Follow this brief illustrated timeline, if you will. It starts with Michael Flynn, US General, retired, Trump’s first National Security Advisor. Trump fired him 22 days in for lying to Mike Pence about illegal contacts with Russia, lies he later repeated to the FBI, as he had previously done on his security clearance filings that neglected to mention he was on the payroll of Turkey and Russia.

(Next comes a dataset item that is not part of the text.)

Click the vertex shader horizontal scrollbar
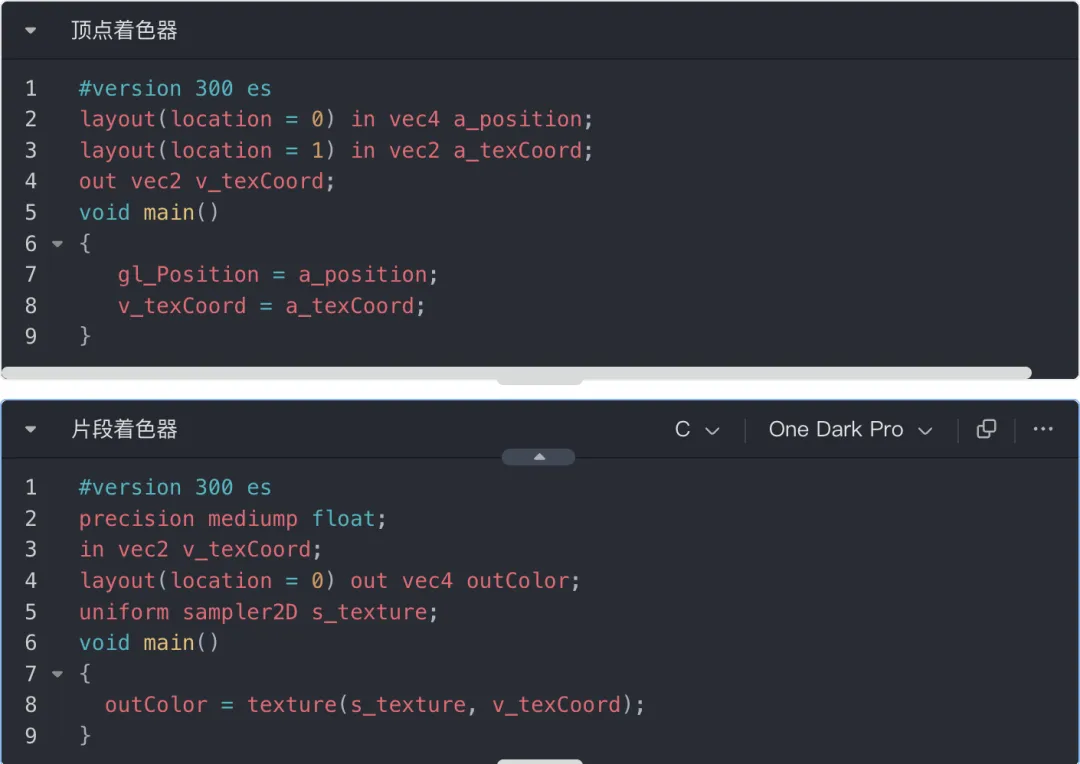The image size is (1080, 764). [516, 373]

Trump asked James Comey to do him a favor and give this good guy a pass by not investigating him, Comey refused and Trump kicked his ass to the curb, leading to the Mueller Witch HUNT.
Stephen Miller, hateful troll, was one of very few Trump insiders who was there at the president’s side the entire four years of Trump’s Thousand Year Administration.
Bannon, Trump’s master tactician, was fired for getting too much attention for being “Trump’s brain”– the boss had already revealed that the way to be the smartest man in the room was to hire the best people, as long as they were dumber than you.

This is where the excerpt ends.